Life Science Finance

83 Wooster Heights Road, Fifth Floor

Danbury, Connecticut 06810

September 30, 2008

Anesiva, Inc.

650 Gateway Boulevard

South San Francisco, CA 94080

 

 

Re:

Payoff Letter

Ladies and Gentlemen:

Reference is made to (i) the Equipment Loan and Security Agreement, dated as of August 30, 2007 (as amended, restated, supplemented or otherwise modified to date, the “ Loan Agreement ”; all undefined capitalized terms used herein but not defined herein shall have the meanings given to such terms in the Loan Agreement), between Anesiva, Inc., a Delaware corporation (the “ Borrower ”) and General Electric Capital Corporation, a Delaware corporation (“ Existing Lender ”), and (ii) the other Debt Documents and all guaranties, security agreements, mortgages, subordination agreements, intercreditor agreements, pledge agreements, blocked account agreements, notes and other documents and instruments relating thereto (together with the Loan Agreement, collectively, the “ Credit Documents ”). Existing Lender understands that on the Payoff Effective Time (as defined below), the Borrower will repay in full all Obligations in connection with the Credit Documents. Notwithstanding any provision in this letter agreement (this “ Agreement ”) to the contrary, any warrants to purchase any equity interests of Borrower issued by Borrower to Existing Lender or any of its affiliates (each of the foregoing, a “ Warrant ” and, collectively, the “ Warrants ”) and any documents relating to any Warrant or equity interests governed or to be governed by the Warrants (including, but not limited to, any investor rights agreements, voting agreements and shareholder agreements) or any other rights to acquire an equity position in Borrower (the “ Warrant Documents ”) shall be excluded from the definition of “Credit Documents” and each of the Warrants and Warrant Documents shall expressly survive the payoff of the Payoff Amount (as defined below) and shall not be affected by this Agreement.

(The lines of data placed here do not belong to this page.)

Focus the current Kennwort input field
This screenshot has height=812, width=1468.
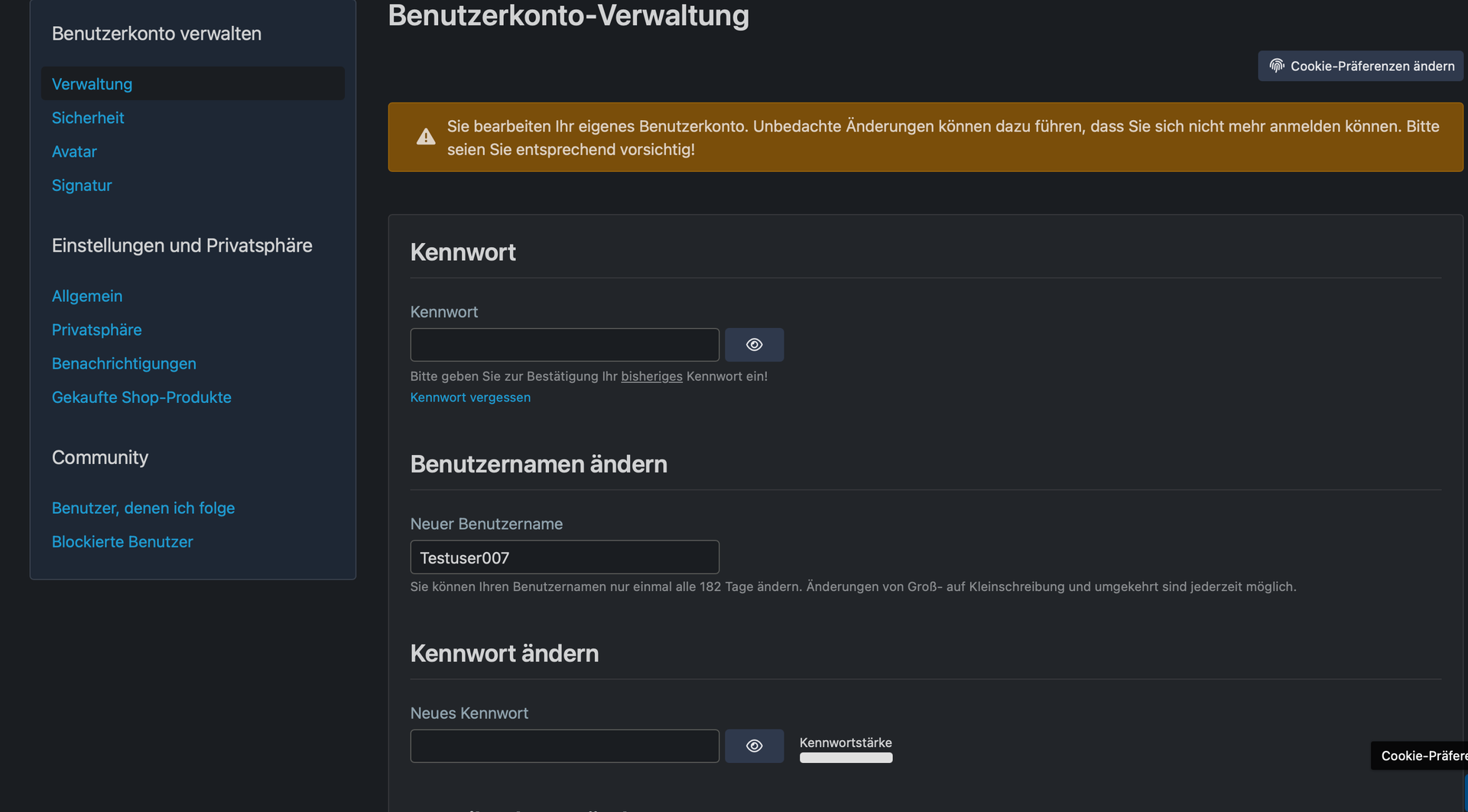pyautogui.click(x=564, y=345)
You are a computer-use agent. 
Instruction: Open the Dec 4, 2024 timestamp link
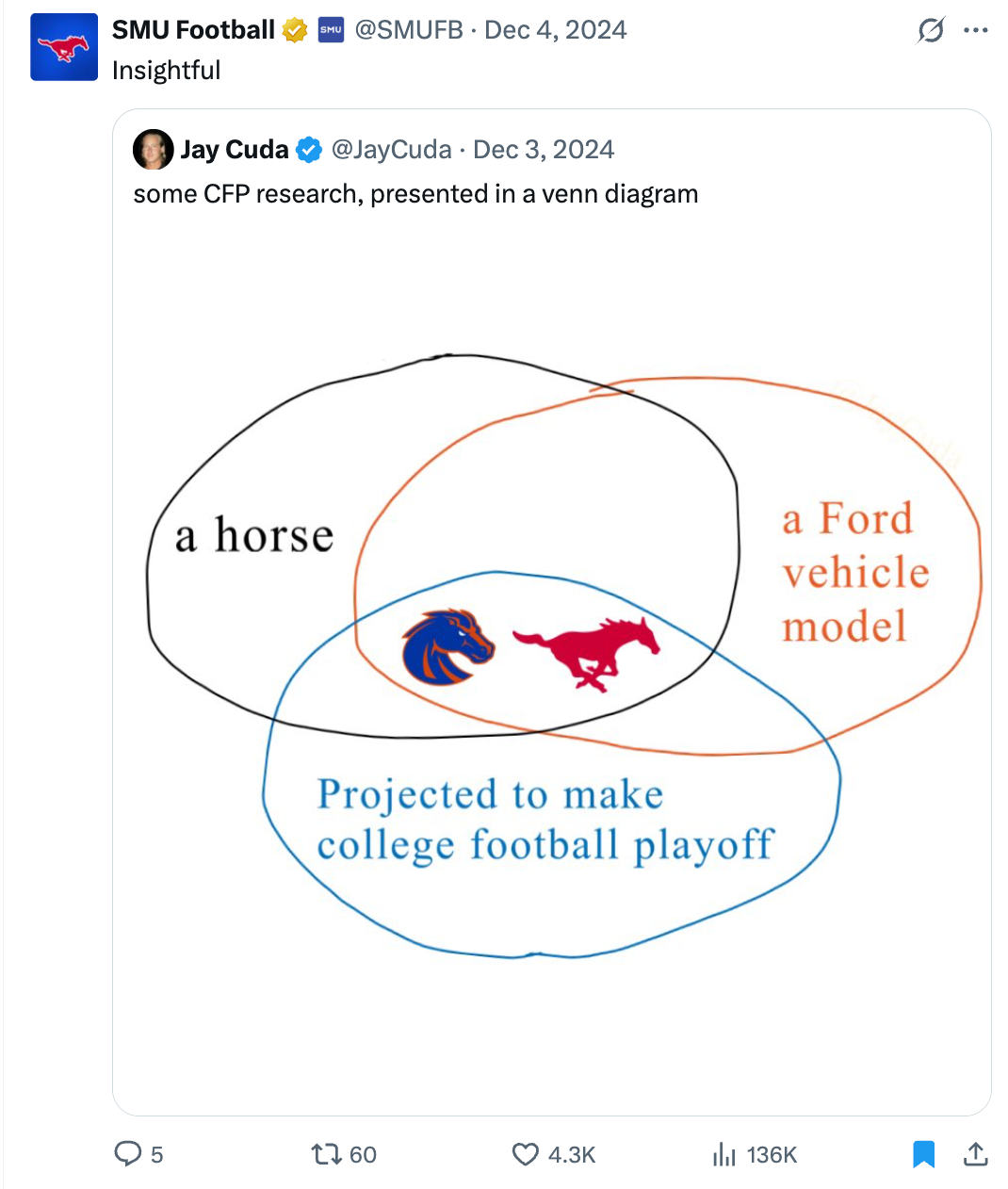click(555, 30)
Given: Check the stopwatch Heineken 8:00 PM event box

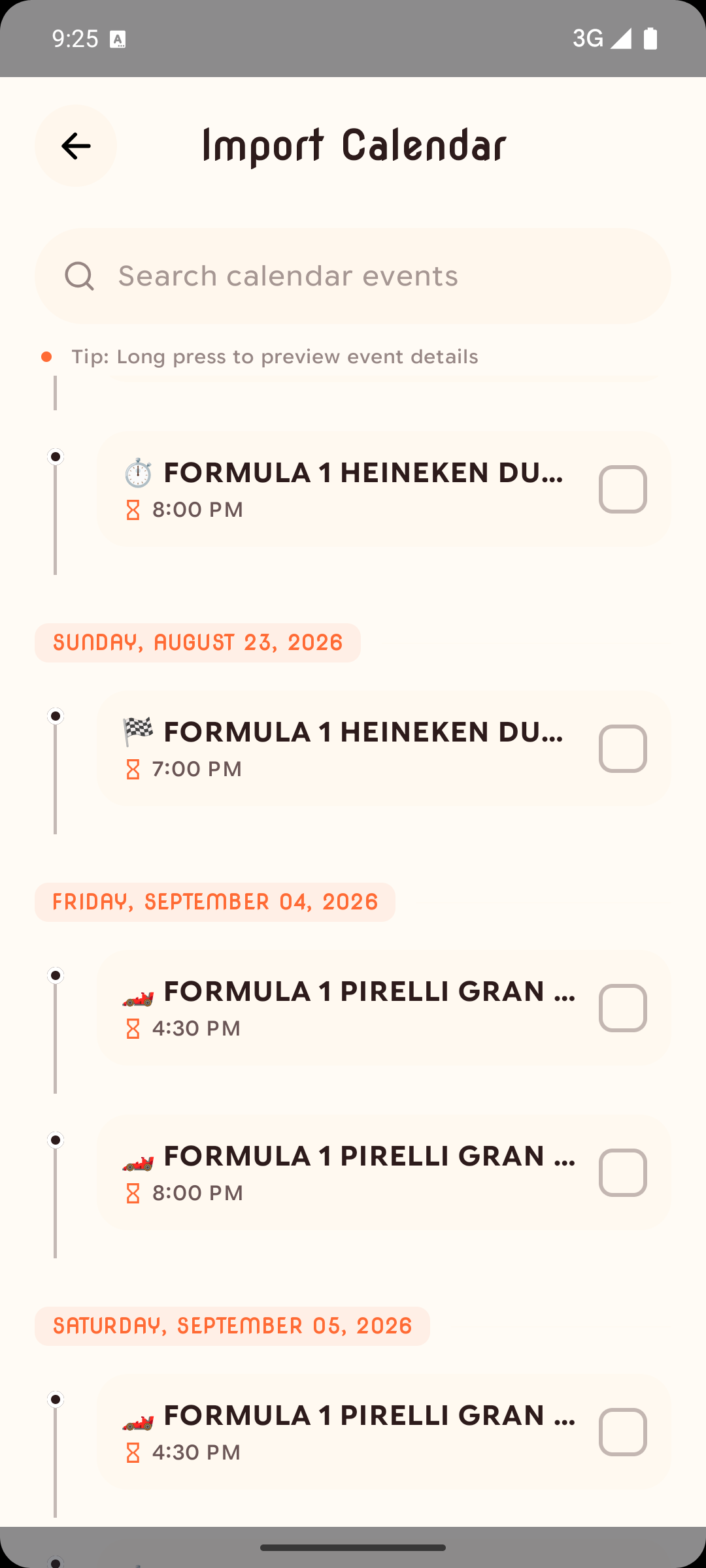Looking at the screenshot, I should click(622, 489).

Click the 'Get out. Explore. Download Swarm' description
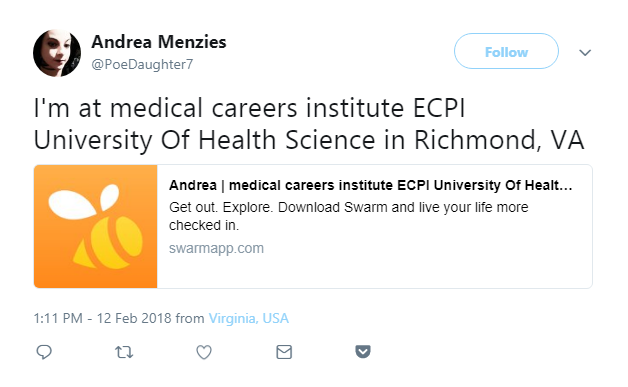pyautogui.click(x=348, y=216)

Upon Existing Lender’s receipt of (a) a federal funds wire transfer in the amount of $10,717,968.64, subject to per diem adjustment as set forth on Schedule A attached hereto (the “ Payoff Amount ”), which amount represents all Obligations as more fully described on Schedule A attached hereto, and (b) a fully executed counterpart of this Agreement signed by the Borrower (the time at which all of the conditions in the foregoing clauses (a) and (b) shall first be satisfied is herein referred to as the “ Payoff Effective Time ”), Existing Lender agrees and acknowledges that: (i) all outstanding Obligations shall be paid and satisfied in full and discharged, terminated and released, other than those obligations therein that expressly survive termination, (ii) all security


interests and other liens granted to or held by Existing Lender in any assets and properties of the Borrower and Corgentech, Inc., as security for the Obligations (the “ Collateral ”) shall be satisfied, released and discharged, without recourse, representation, warranty or other assurance of any kind, (iii) the Credit Documents shall terminate and be of no further force or effect other than those provisions therein that expressly survive termination and (iv) the Borrower shall be automatically authorized to file the UCC termination statements attached hereto as Exhibit A evidencing the release of Existing Lender’s security interests and other liens in the Collateral.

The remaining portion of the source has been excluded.